[Dataset entries]
Start of Block
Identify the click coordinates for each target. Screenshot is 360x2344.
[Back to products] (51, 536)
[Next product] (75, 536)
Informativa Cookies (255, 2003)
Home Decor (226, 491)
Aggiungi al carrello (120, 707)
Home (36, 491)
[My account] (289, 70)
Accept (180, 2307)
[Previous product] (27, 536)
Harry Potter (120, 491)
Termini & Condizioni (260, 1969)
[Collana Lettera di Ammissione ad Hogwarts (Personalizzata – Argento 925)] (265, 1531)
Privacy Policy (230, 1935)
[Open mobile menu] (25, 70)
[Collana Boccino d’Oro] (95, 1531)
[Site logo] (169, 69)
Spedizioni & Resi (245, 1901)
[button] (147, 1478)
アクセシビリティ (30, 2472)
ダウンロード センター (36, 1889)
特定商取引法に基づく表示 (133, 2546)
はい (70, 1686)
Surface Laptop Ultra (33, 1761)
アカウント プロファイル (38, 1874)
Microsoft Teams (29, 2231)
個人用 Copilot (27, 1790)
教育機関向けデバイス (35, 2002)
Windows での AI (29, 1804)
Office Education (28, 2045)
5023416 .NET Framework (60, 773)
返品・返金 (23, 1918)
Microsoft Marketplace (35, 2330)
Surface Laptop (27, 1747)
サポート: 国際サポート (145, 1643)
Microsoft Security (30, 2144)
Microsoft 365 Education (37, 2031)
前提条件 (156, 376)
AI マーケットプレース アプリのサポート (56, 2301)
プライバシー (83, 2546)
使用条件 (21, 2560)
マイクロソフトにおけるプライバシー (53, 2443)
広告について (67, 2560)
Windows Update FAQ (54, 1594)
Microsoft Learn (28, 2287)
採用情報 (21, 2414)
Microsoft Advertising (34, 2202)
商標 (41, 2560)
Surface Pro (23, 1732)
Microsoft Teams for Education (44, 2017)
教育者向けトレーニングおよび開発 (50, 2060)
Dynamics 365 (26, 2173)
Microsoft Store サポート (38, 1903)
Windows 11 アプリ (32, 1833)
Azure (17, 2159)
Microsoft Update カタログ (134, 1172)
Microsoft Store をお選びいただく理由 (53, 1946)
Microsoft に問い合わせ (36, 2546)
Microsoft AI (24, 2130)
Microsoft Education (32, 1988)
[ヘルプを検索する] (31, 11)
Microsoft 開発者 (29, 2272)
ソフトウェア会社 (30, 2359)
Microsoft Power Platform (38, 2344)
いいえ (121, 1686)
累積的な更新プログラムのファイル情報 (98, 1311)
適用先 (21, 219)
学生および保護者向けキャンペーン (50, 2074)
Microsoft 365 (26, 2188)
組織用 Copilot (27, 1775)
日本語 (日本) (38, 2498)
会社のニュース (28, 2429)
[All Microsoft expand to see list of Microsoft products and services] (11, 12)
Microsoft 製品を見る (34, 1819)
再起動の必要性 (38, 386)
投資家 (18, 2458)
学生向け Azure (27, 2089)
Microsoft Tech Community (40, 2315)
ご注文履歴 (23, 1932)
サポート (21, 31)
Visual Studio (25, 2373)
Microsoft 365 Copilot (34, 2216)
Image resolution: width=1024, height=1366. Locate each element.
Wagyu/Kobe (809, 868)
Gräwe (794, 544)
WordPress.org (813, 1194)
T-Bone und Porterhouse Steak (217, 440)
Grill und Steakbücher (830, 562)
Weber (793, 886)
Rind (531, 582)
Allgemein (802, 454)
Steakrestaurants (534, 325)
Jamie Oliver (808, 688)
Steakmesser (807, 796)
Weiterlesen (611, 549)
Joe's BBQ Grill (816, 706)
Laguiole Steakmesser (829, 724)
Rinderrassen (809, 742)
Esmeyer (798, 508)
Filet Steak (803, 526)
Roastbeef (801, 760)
End of Block
* Task objective:
Each line of the data that has the string "Education" counts once; give the total and nothing else.

* Answer below:
4